I felt really good on the SCD diet for a few months. I’m not sure why. I know it is nearly impossible for me to get enough calories on grain-free diets, and some people think they feel better on a restricted diet when it is actually an anorexic high. But after a few months my mental health started going seriously downhill. I was convinced I had to stop eating bananas because I thought I had a yeast overgrowth. I was having paranoid delusions about food. I was barely eating anything and was seriously underweight. I thought I would be better if I ate nothing but yogurt. Instead I became catatonic and had to go the emergency room I was in the hospital for 10 days. They said I had a major psychotic break. I got put on several different medications (and still am on some, just different ones). It took me years before I stopped having hallucinations, and even though I am much better now I still don’t feel like the same person I was before the psychotic break.

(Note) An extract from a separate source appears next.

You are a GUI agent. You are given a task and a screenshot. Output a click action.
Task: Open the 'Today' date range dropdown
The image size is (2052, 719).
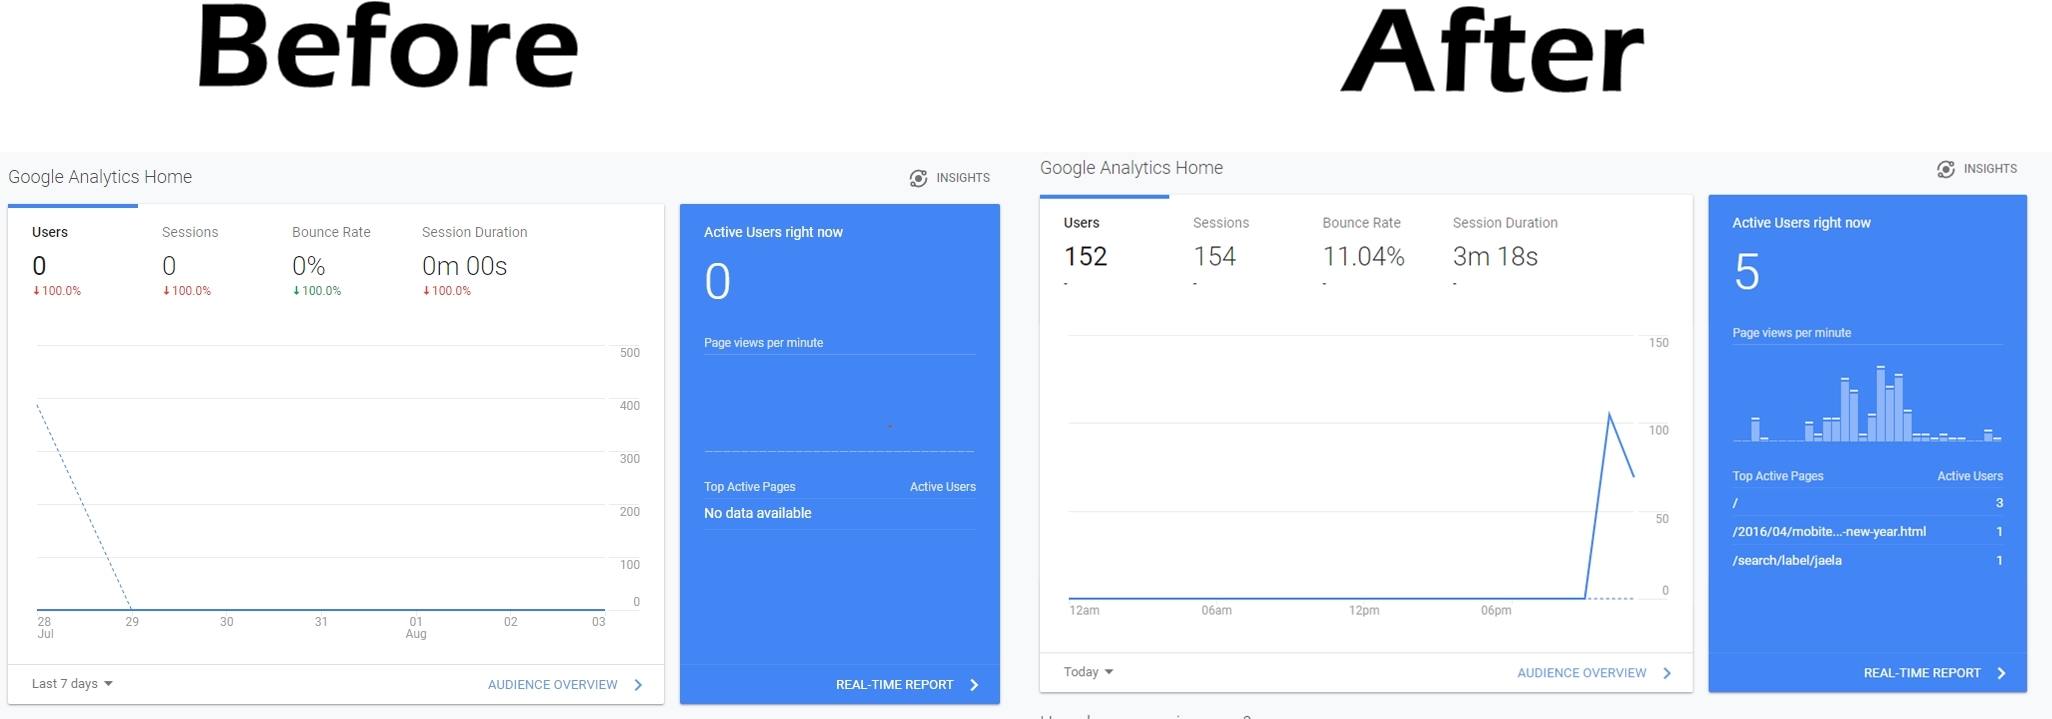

For many years after that happened, I went back and forth between different diets, and just eating whatever. I tried grain free diets again several times, but had to stop after a while because my mental health would start going downhill. It took me years to stop pathologizing myself. Now I know it’s okay to be autistic, and to rock back and forth and flap my hands. I still have a lot of trouble eating due to sensory problems, and my brain stops functioning properly if I go to long without eating. I’m not on any special diet, except not eating foods I am allergic to or that give me migraines. Ironically I am not eating gluten or dairy. But I am still autistic, so I know diets are not a “cure” for autism. I think the autistic people you hear about being cured from diets aren’t really cured of autism, but they happened to be allergic to the foods they are now avoiding, so they are physically healthier and are not having constant meltdowns from being in pain anymore. I wish their parents wouldn’t say they are cured, because that will make them not have supports anymore, and they might need those supports later.